====== Information given

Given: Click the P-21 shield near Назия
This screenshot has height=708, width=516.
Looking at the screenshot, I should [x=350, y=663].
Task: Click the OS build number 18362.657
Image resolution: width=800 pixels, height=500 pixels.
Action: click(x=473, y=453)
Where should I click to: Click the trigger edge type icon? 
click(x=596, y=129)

============
====== Information given

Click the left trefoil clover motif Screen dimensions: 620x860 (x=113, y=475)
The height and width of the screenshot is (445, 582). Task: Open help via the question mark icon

============

Work request — List the lines of the material in which the word "Task" occurs.

Solution below —
Task: Click the OS build number 18362.657
The height and width of the screenshot is (445, 582). Task: Open help via the question mark icon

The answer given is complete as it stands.